Pass { k } for k-nearest neighbor queries:

// Single query — k nearest faces
const r = tf.neighborSearch(mesh, point, { k: 5 });
console.log(r.elementIds);  // NDArrayInt32 [5] (or fewer)
console.log(r.points);      // NDArrayFloat32 [5, 3]
console.log(r.distances);   // NDArrayFloat32 [5]

// With radius limit — may find fewer than k
const r2 = tf.neighborSearch(mesh, point, { k: 10, radius: 2.0 });

// Batch kNN
const pts = tf.point(new Float32Array([0,0,0, 0,0,5, 0,0,10]), 3);
const rb = tf.neighborSearch(mesh, pts, { k: 2 });
console.log(rb.elementIds.shape);  // [3, 2]
console.log(rb.distances.shape);   // [3, 2]
console.log(rb.counts);            // NDArrayInt32 [3] — actual count per query
// Unused slots in elementIds are filled with -1
kNN is not supported for form vs form queries.

Ray Casting

tf.rayCast(ray, target, opts?) casts a ray against a primitive or form. The result includes t — the ray parameter where hitPoint = origin + t * direction.
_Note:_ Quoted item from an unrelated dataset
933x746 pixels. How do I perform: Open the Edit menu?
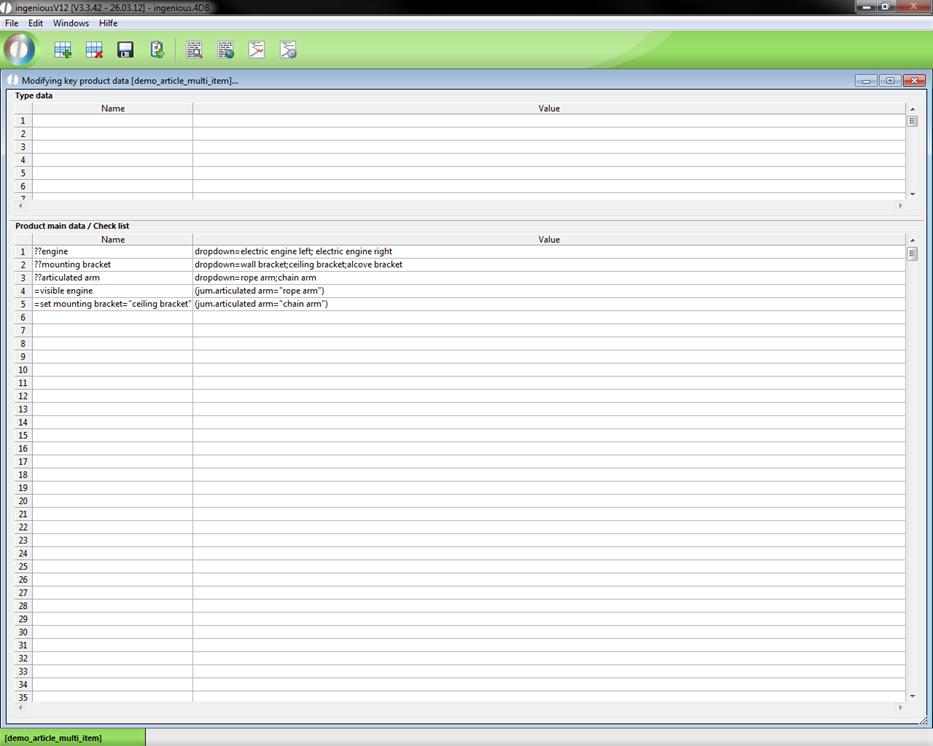click(x=35, y=23)
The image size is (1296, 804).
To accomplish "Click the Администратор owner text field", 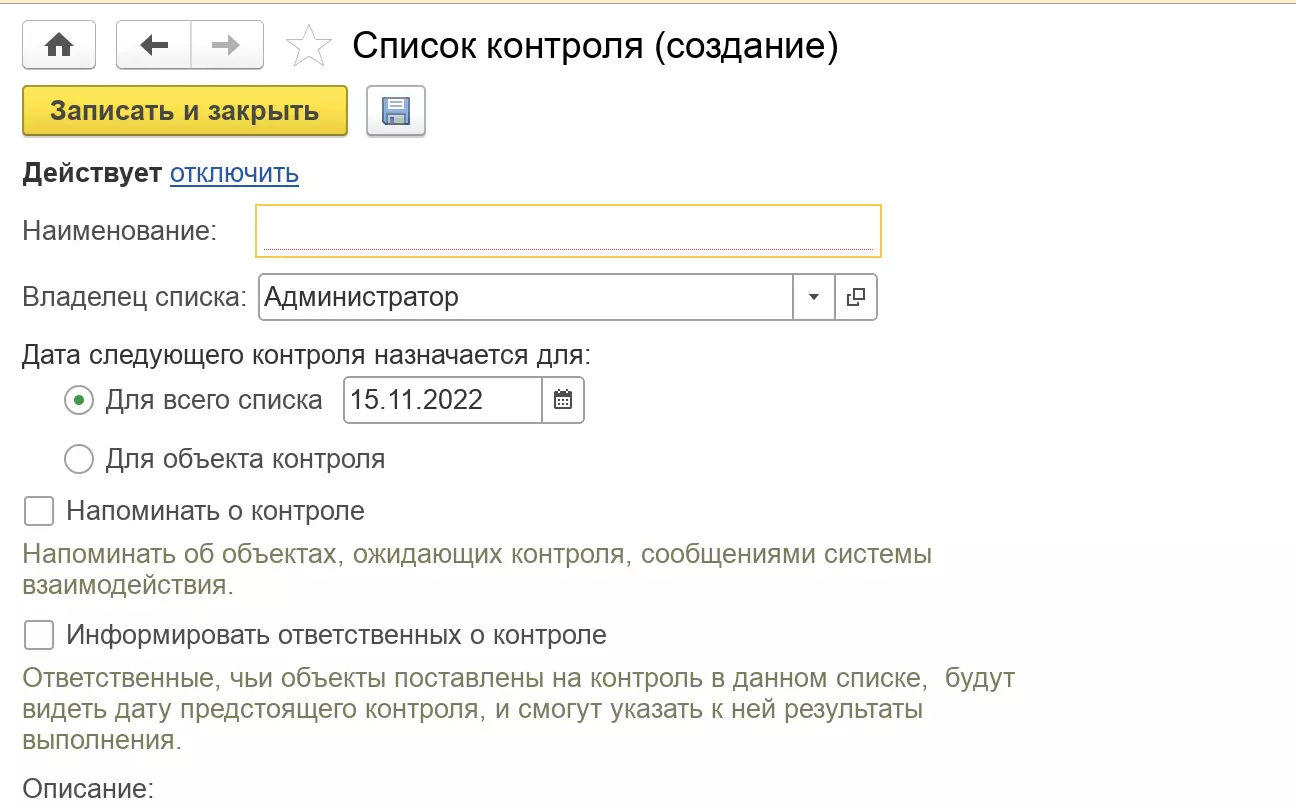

Use { minT, maxT } to constrain the valid range — pass a scalar for uniform bounds or an NDArrayFloat32 [N] for per-ray bounds.

// Ray x Primitive
const ray = tf.ray(tf.point(0.5, 0.5, -1), tf.vector(0, 0, 1));
const r = tf.rayCast(ray, triangle);
if (r.hit) console.log(`Hit at t=${r.t}`);

// Ray x Form — also returns the element ID
const r2 = tf.rayCast(ray, mesh);
if (r2.hit) console.log(`Face ${r2.elementId} at t=${r2.t}`);

// With bounds
const r3 = tf.rayCast(ray, mesh, { minT: 0, maxT: 100 });

// Batch rays
const rays = tf.ray(batchData, 5);  // 5 rays
const rb = tf.rayCast(rays, mesh);
console.log(rb.hits);       // NDArrayBool [5]
console.log(rb.ts);         // NDArrayFloat32 [5] — NaN for misses
console.log(rb.elementIds); // NDArrayInt32 [5] — -1 for misses

// Per-ray bounds — each ray gets its own min/max
const minTs = tf.ndarray(new Float32Array([0, 0, 0.5, 1, 0]));
const maxTs = tf.ndarray(new Float32Array([10, 5, 10, 50, 100]));
const rb2 = tf.rayCast(rays, mesh, { minT: minTs, maxT: maxTs });
RayTargetReturns
singleprimitive{ hit, t, elementId }
singleform{ hit, t, elementId }
batch(N)primitive{ hits[N], ts[N] }
batch(N)form{ hits[N], ts[N], elementIds[N] }

Async Queries

All functions are available as tf.async.distance2(), tf.async.neighborSearch(), tf.async.rayCast(), etc. Signatures are identical — they return Promise<T> instead of T.

const d = await tf.async.distance(mesh, point);
const r = await tf.async.neighborSearch(mesh, points, { k: 5 });
const cast = await tf.async.rayCast(ray, mesh);
Use async queries for large batches or heavy computations to keep the UI thread responsive.